What emerged from family discussions was a unique program, centered on training journalists in U.S. newsrooms, a direct professional-to-professional experience that didn’t depend on governments or other outside agencies. Alfred Jr. ran the foundation for the first two decades, Jonathan is the current chairman and daughter-in-law Amy Weissman is a director.
Alfred Friendly was assistant managing editor and managing editor of The Washington Post in the 1950s and ‘60s, a crucial period of expansion. Under his direction the paper opened its first overseas news bureaus — first in Europe, where he had worked briefly after the war in the organization of the Marshall aid program. But shortly, because Africa had always interested him, there was a bureau in Nairobi, according to an account in the Post.

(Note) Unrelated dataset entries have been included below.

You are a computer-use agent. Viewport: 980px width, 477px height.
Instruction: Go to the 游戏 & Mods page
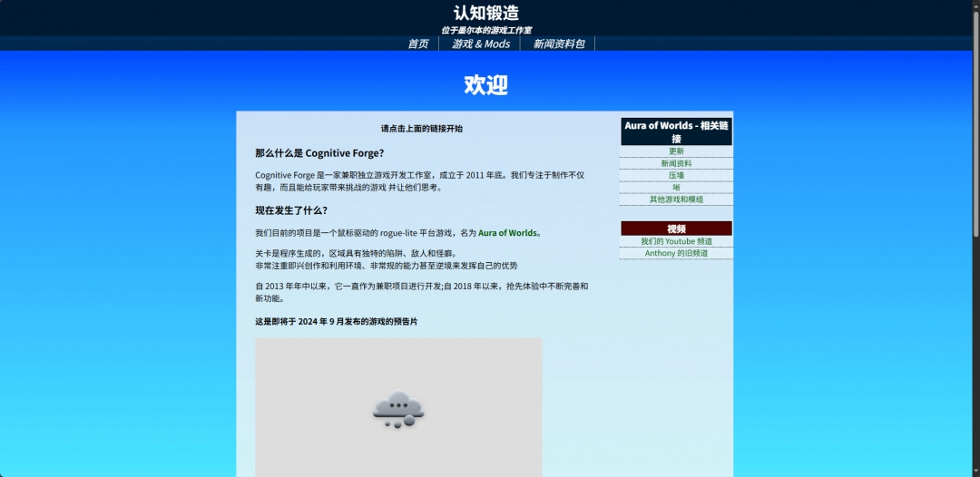click(x=481, y=44)
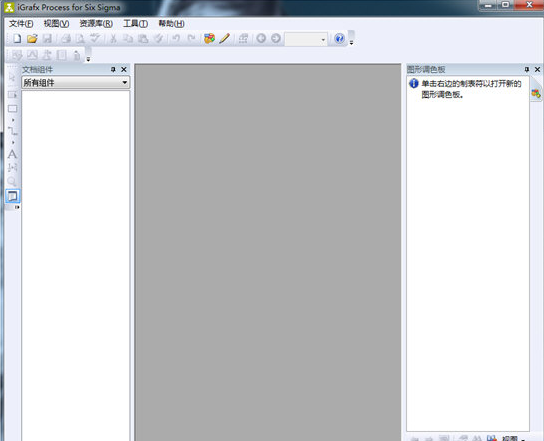Viewport: 544px width, 441px height.
Task: Choose the connector line tool
Action: coord(12,131)
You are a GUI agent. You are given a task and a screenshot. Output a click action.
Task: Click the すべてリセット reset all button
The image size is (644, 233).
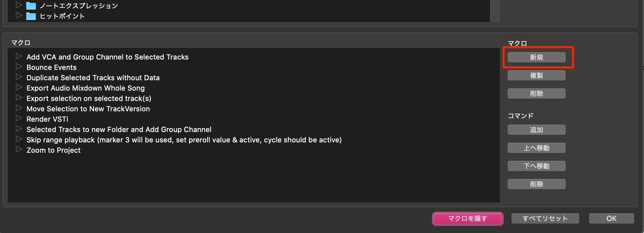(x=545, y=218)
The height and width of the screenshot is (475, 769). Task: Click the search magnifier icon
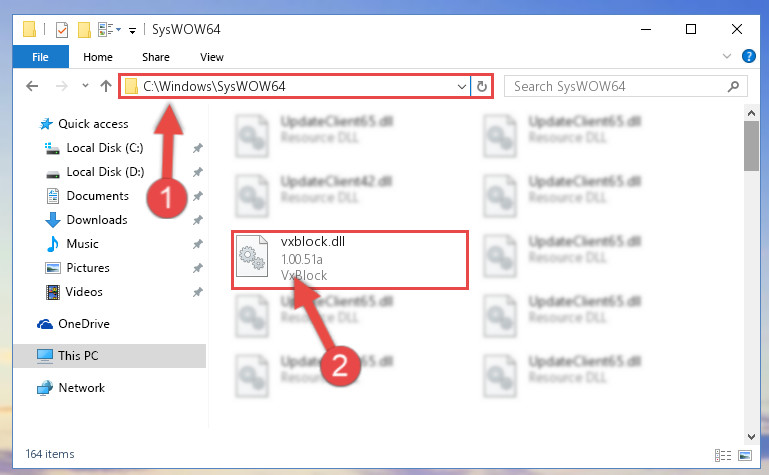tap(733, 87)
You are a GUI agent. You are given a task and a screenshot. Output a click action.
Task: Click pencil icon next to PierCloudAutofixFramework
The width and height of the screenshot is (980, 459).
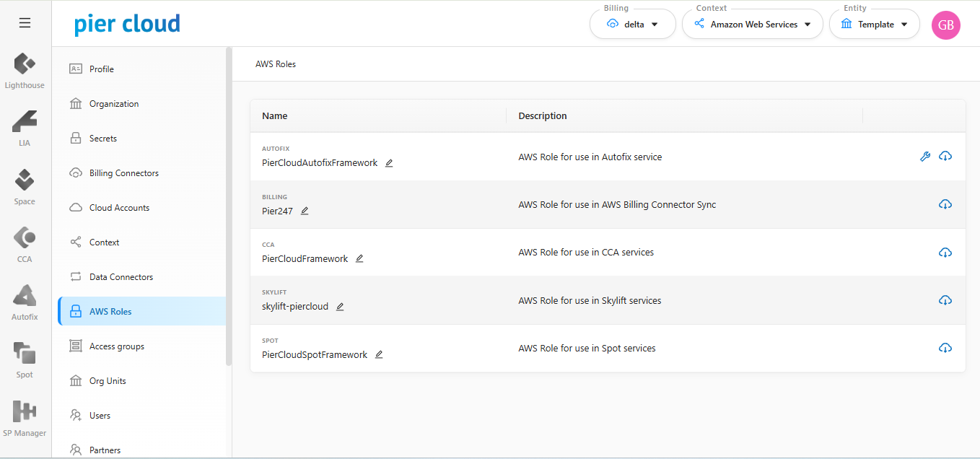coord(389,163)
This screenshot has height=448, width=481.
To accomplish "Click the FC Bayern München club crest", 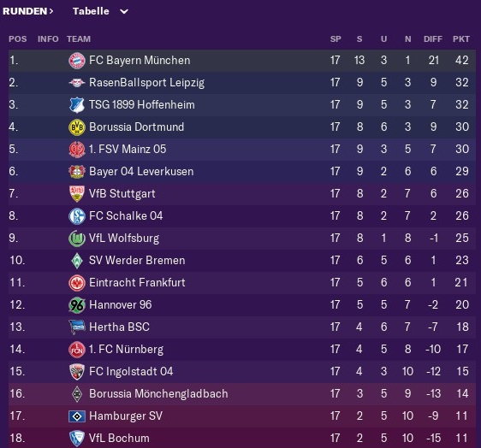I will point(77,61).

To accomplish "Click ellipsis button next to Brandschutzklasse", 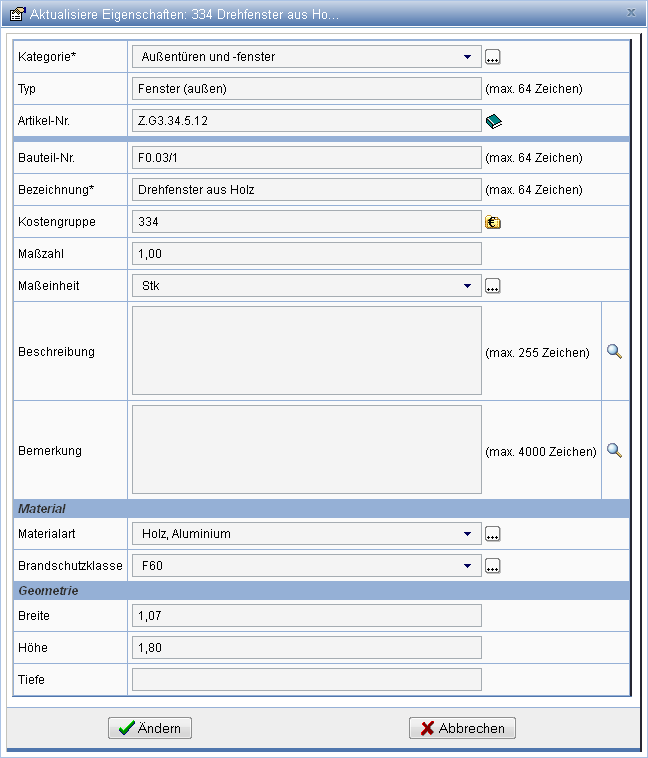I will 492,567.
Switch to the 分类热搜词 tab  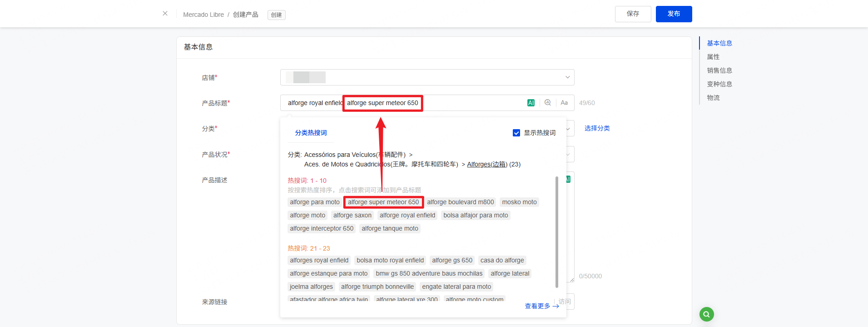click(x=311, y=133)
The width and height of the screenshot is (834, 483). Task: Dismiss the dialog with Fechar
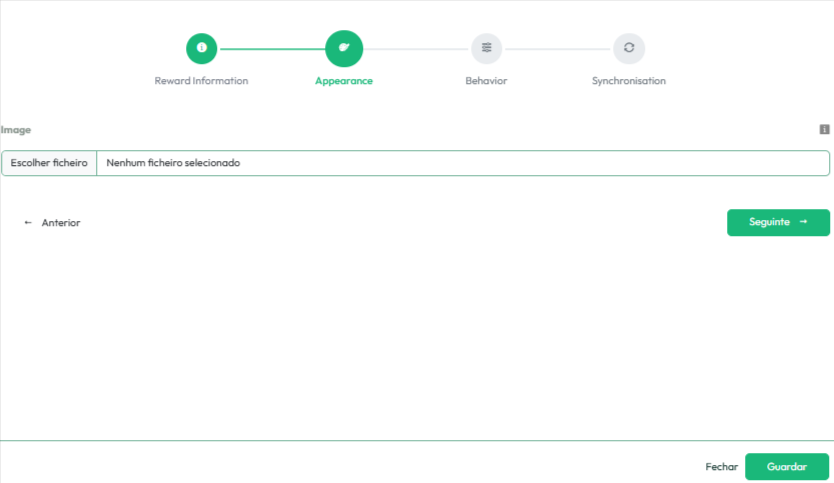click(x=721, y=467)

When he left the job of managing editor in 1966, he became the paper’s London correspondent and traveled frequently in the Middle East, another great interest of his, and he won the Pulitzer Prize in 1968 for his coverage of the Arab-Israeli war.
The gala took place near the 50th anniversary of that award. Jonathan said that the work that earned his father the Pulitzer near the end of his career “didn’t lead directly to this program, but it helped him realize that he wanted to give back.”
Jonathan said the program nurtured by the family changed over the years. “It’s really quite different, and I think it’s very much better. Our program has gotten stronger, more thoughtful.”
And with sisters Victoria and Lucinda beside him, Jonathan said he wished his entire family could have been there to witness the latest developments in their mission to uplift journalism around the world.